First off, she tells EVERYONE how old she is. It’s not that weird until you think, gee, do I go around telling people, hey, guess what, I’m 47? Of course not, that would be ridiculous. But it’s perfectly ok for her to make sure everyone knows her exact age, and for them to be suitably impressed. Just as they are for every child who proudly announces “I’m three!” And in a few weeks, when it’s her birthday, she will tell everyone “today is my birthday!” just as every small child does. And everyone will be charmed, and wish her a happy birthday, and no one will roll their eyes and deny her any attention. Because they will be impressed that she has made it to 98. Which they should be.
Until very recently, she lived on her own, in her own three-room apartment, cooking her meals (a scary thought, given her memory lapses), making her bed, paying her bills. But now, thanks to a fall, she’s in a “rehab facility” (aka nursing home), where it’s clear she needs to stay, because only now are her gaps becoming crystal clear. And yet she still harbors hopes of going back to her own place, even while she rings the nurse for help getting out of her chair, and while she’s relieved to not have to stand at the stove making her dinner. She still sees herself as independent and strong and capable of caring for herself.
She was telling the nurse the other day of how she was as capable as any man, knew how to use a hammer and screwdriver, and wasn’t afraid to climb a ladder to clean out her gutters. “You did this recently?” the nurse asked, ready to be amazed.
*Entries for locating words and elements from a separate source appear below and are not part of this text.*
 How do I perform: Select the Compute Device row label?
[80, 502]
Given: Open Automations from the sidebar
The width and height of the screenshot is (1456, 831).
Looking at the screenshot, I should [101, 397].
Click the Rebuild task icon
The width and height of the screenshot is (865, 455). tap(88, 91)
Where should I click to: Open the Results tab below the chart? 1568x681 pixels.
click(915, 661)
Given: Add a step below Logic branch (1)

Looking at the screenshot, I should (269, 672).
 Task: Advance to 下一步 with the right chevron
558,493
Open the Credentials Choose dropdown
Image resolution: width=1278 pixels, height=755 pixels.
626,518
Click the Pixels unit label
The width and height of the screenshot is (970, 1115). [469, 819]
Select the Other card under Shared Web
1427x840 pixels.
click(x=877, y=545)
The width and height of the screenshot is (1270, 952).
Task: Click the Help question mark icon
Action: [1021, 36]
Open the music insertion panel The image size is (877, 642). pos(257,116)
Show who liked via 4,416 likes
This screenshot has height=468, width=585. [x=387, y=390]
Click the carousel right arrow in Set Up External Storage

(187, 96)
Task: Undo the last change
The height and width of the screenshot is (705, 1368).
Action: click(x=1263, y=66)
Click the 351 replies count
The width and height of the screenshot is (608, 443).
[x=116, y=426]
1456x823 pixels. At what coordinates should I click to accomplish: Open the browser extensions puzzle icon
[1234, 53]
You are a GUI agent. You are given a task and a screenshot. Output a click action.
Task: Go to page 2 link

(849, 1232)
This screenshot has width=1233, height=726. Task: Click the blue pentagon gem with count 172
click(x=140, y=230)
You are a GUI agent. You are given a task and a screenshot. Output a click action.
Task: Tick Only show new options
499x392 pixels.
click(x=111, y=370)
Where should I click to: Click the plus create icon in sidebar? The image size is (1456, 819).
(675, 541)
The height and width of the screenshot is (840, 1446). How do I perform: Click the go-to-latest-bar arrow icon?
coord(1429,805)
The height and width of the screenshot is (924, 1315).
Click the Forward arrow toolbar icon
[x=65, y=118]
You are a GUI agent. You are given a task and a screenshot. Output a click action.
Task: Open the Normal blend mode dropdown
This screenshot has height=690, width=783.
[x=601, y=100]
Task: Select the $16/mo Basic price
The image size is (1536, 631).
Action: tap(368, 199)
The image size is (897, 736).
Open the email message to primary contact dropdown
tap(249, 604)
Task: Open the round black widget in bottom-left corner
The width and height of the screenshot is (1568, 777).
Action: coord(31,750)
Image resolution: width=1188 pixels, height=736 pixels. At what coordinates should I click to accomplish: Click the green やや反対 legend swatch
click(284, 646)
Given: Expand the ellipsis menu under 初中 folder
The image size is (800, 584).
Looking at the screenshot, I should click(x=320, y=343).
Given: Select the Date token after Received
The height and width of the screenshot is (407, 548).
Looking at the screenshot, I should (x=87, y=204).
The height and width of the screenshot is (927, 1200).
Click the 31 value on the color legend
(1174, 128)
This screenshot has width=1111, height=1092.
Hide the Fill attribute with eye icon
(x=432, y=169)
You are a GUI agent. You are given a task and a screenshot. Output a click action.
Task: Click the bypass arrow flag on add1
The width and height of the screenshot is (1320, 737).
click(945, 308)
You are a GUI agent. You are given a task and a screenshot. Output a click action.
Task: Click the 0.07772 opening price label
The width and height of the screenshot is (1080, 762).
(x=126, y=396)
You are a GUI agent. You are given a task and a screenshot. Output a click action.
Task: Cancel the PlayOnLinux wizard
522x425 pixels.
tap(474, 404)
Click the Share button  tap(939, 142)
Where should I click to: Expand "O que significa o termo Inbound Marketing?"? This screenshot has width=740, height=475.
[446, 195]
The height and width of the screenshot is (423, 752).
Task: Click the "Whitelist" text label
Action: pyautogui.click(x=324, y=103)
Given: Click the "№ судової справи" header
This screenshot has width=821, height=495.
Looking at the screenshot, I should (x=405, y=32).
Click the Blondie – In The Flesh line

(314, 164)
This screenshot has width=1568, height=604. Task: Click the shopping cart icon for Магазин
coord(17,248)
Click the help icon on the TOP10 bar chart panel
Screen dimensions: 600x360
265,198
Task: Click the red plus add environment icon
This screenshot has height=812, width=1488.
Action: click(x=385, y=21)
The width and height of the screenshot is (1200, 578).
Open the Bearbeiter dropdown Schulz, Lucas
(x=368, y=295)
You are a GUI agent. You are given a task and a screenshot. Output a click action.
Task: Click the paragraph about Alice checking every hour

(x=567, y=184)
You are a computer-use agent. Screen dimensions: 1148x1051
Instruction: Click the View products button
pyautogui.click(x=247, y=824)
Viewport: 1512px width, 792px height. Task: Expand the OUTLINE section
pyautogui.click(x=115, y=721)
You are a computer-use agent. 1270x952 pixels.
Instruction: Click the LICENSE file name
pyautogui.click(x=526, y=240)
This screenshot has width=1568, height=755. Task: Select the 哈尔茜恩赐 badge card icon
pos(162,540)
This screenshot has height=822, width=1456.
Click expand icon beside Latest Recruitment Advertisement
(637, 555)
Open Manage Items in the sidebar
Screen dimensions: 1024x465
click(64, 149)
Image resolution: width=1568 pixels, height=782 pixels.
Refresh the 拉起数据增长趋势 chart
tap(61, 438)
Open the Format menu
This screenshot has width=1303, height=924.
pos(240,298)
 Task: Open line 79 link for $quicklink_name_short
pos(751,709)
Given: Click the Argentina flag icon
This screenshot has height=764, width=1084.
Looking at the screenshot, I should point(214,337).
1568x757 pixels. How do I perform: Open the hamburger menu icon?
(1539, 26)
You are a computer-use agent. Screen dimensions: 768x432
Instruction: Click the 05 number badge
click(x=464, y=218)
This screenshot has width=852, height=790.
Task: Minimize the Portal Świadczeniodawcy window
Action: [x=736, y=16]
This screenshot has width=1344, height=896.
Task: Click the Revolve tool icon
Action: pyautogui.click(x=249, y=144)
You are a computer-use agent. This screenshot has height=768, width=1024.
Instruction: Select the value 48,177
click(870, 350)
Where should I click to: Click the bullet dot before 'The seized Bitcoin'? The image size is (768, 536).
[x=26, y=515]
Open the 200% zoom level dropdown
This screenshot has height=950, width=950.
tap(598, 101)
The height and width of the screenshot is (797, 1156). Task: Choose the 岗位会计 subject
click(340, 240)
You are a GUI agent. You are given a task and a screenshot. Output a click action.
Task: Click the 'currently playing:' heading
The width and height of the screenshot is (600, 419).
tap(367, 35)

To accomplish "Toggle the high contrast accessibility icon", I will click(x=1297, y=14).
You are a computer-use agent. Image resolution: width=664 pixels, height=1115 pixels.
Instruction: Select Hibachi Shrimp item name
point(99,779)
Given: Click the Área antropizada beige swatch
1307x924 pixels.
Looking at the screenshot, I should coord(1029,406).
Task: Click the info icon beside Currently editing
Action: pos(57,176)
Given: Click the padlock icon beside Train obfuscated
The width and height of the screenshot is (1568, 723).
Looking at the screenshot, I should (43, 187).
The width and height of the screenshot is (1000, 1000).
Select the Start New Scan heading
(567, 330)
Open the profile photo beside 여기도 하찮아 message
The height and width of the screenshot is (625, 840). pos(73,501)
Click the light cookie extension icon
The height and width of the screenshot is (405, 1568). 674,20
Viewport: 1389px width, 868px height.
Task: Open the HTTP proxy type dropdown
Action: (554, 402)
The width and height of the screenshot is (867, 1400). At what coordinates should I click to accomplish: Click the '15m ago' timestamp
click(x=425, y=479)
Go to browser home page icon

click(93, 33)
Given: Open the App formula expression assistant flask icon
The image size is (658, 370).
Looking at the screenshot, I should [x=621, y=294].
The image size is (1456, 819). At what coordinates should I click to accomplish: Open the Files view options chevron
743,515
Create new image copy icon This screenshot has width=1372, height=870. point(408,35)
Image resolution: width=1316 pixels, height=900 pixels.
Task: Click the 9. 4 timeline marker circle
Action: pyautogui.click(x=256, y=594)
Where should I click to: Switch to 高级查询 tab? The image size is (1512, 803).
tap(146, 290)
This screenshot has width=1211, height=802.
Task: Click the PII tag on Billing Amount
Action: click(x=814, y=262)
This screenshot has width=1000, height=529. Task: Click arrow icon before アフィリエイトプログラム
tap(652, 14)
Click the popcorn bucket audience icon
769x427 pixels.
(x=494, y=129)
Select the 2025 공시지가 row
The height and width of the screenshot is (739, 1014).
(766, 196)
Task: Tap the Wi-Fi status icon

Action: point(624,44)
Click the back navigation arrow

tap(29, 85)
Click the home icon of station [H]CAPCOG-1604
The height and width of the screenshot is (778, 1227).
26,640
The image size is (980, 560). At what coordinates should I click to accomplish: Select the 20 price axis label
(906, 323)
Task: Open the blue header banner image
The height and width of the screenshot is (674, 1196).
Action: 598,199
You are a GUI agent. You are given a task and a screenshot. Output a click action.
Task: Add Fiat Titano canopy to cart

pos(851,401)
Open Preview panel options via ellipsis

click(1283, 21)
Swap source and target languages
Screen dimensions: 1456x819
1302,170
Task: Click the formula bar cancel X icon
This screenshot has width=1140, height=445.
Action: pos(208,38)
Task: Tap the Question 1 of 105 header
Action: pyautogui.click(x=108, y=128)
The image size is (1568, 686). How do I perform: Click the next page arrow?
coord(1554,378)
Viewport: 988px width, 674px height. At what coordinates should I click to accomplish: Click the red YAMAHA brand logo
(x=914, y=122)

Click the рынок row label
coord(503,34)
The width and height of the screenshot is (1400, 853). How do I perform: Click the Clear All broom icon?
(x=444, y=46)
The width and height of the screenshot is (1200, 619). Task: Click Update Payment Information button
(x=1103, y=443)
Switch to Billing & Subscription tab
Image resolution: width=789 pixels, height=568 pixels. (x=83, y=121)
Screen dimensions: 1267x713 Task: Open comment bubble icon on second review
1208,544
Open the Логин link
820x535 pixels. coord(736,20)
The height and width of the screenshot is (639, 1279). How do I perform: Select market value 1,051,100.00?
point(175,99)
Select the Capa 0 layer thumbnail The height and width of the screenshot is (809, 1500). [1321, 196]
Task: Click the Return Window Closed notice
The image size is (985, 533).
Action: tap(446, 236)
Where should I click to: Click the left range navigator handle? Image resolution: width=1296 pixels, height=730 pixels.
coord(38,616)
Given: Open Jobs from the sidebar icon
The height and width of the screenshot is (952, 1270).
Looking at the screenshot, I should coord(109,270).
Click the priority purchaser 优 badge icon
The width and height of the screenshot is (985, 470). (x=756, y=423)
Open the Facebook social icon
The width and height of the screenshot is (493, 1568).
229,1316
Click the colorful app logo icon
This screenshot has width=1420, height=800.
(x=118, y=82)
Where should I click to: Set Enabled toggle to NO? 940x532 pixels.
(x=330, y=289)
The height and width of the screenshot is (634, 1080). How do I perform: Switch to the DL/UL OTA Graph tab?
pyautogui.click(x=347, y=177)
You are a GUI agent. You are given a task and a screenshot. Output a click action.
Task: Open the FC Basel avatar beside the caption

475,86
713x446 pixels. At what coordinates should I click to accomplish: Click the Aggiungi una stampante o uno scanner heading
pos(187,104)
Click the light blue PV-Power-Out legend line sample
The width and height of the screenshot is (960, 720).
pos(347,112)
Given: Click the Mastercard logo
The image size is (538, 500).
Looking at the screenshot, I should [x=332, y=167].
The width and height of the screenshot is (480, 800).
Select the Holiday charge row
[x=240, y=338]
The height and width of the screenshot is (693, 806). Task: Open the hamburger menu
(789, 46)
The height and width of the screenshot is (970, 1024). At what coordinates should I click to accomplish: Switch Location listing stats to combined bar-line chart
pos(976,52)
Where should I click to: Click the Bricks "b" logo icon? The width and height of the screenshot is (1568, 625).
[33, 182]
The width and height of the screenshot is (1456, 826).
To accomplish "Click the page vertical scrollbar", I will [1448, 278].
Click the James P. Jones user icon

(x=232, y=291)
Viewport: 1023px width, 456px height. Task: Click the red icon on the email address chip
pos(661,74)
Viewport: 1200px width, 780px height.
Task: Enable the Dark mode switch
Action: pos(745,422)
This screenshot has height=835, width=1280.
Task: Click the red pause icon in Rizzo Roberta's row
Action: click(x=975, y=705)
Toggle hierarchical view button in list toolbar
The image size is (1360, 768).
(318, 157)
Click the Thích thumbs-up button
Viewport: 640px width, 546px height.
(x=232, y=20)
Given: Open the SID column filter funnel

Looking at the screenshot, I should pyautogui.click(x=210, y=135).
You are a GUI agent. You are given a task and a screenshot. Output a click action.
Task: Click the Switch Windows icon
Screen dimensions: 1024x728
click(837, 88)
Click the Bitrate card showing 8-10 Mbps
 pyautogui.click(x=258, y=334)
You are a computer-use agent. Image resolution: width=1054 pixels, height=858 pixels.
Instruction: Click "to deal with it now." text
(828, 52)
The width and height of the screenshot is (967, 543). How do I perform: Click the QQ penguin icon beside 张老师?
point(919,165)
I knew she hadn’t actually done any of this in over twenty years, but to my grandmother’s mind, it really wasn’t that long ago, and she could do it now, if it wasn’t for her darn bad knee.
But it’s more than just the knee, more than she even fully realizes. And now she needs help with dressing, and toileting, and remembering what happens next, just like a toddler. And she is just as delightful to spend time with, to listen to her sense of humor, her endless stories of life as a girl, her absolute faith that she is still the independent woman she always was. Because, unless she looks in the mirror, the woman she sees in her mind is still young and strong and capable.
It’s a revealing window into how we all age, if we are lucky, and how, no matter that our bodies sag and faces wrinkle, or how difficult it is to button a shirt or to open an envelope, we all have a picture of ourselves that is much younger and more vibrant than what others may see.
And I wish that woman, as well as the one I get to spend time with now, a very Happy Mother’s Day.